The former claim appears untenable on its face: Cohen served as surrogate for the candidate on cable news several times in 2016. He was, effectively, an active member of the campaign. It defies reason that he would have bought Stormy Daniels’s silence days before the 2016 election without intending to aid the campaign he’d served.

As for the latter claim, well:

President Donald Trump’s personal attorney used his Trump Organization email while arranging to transfer money into an account at a Manhattan bank before he wired $130,000 to adult film star Stormy Daniels to buy her silence.

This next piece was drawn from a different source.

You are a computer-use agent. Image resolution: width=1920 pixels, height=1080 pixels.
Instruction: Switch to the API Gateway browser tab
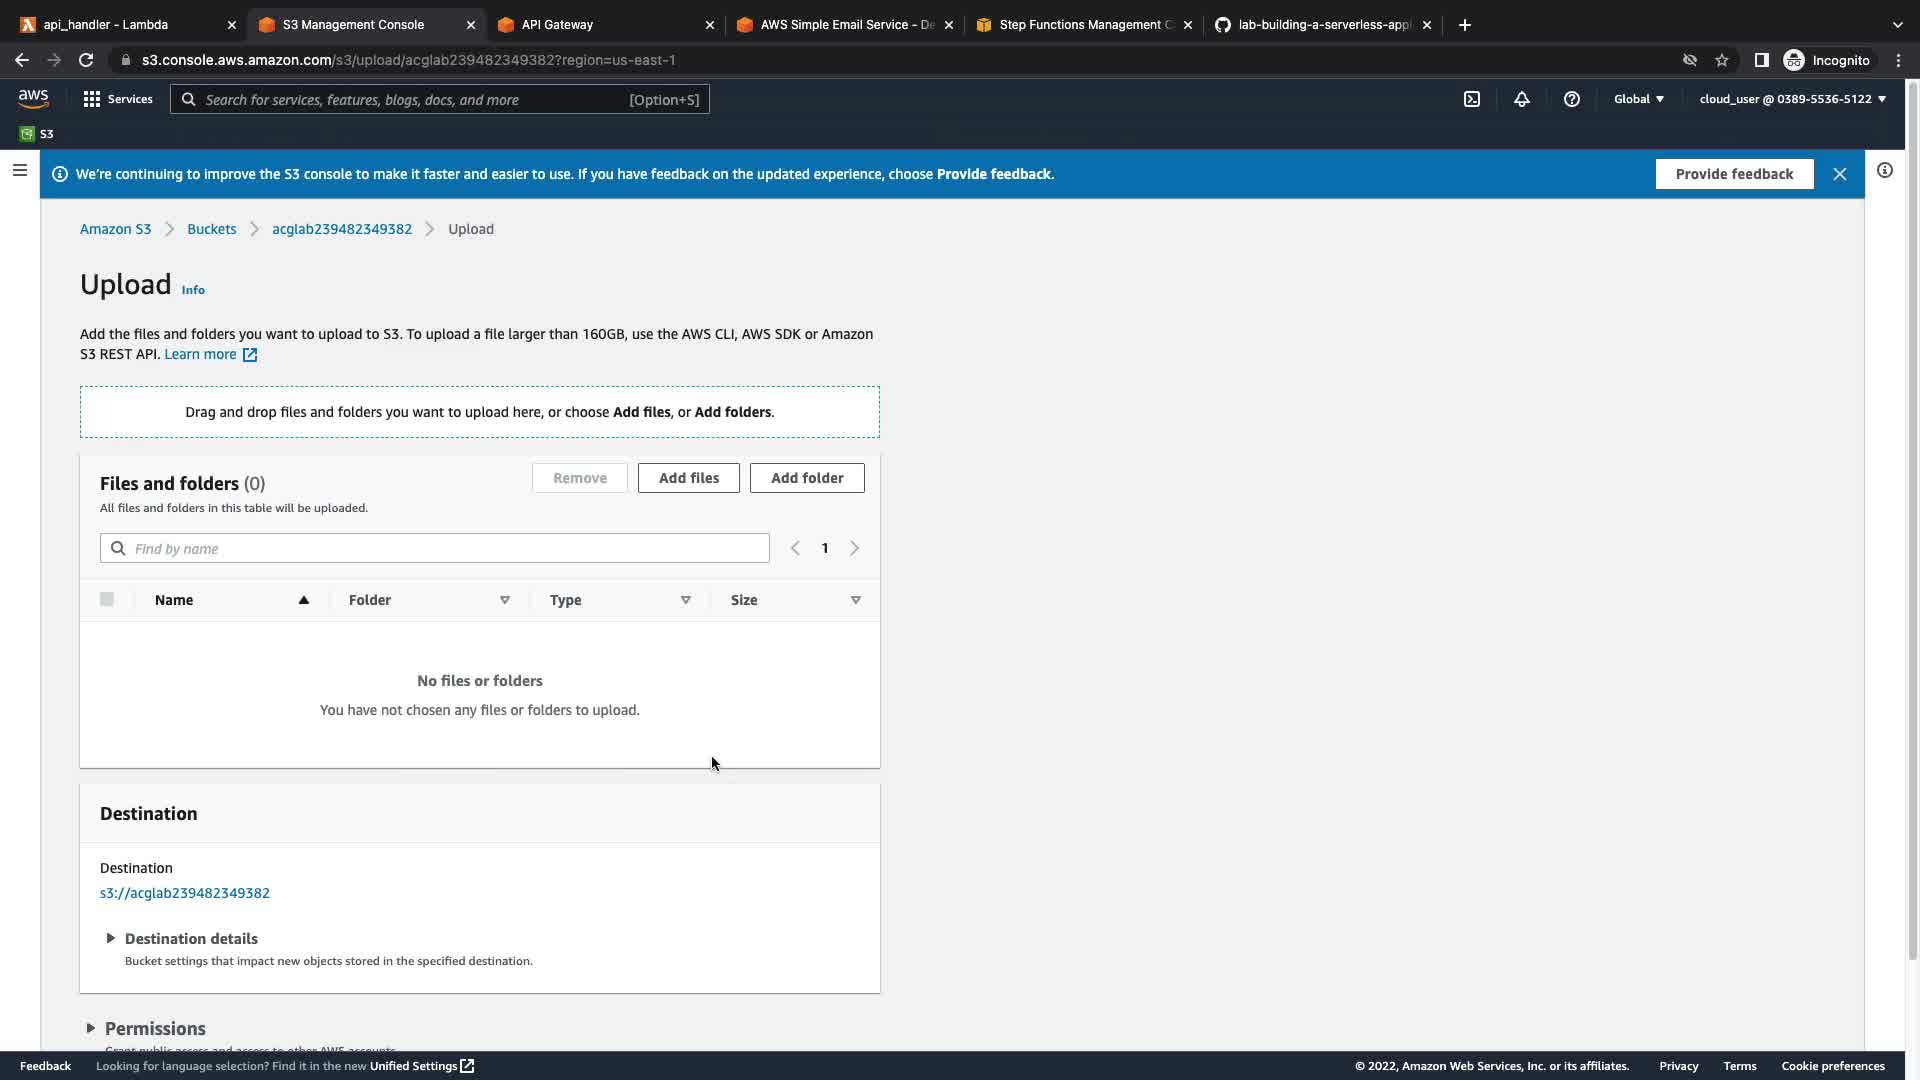pyautogui.click(x=557, y=25)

The lawyer, Michael Cohen, also regularly used the same email account during 2016 negotiations with the actress — whose legal name is Stephanie Clifford — before she signed a nondisclosure agreement, a source familiar with the discussions told NBC News.


And Clifford’s attorney at the time addressed correspondence to Cohen in his capacity at the Trump Organization and as “Special Counsel to Donald J. Trump,” the source said.

This, by itself, could qualify as decisive proof that the Trump Organization committed a campaign-finance violation. In response to the above revelation, first reported by NBC News, Cohen told ABC News, “I sent emails from the Trump Org email address to my family, friends as well as Trump business emails … I basically used it for everything. I am certain most people can relate.”

The trouble is, whether or not Cohen believed himself to be acting as an employee of the Trump Organization while he was arranging the transaction with Clifford, by using the company’s email address, he was using its “resources” to facilitate (what looks to all the world like) an in-kind campaign contribution.

In his interview with ABC, Cohen also claimed that he had made the payment to Clifford with money taken from his “home-equity line” — a “defense” that has no obvious bearing on any of the relevant legal issues in this case.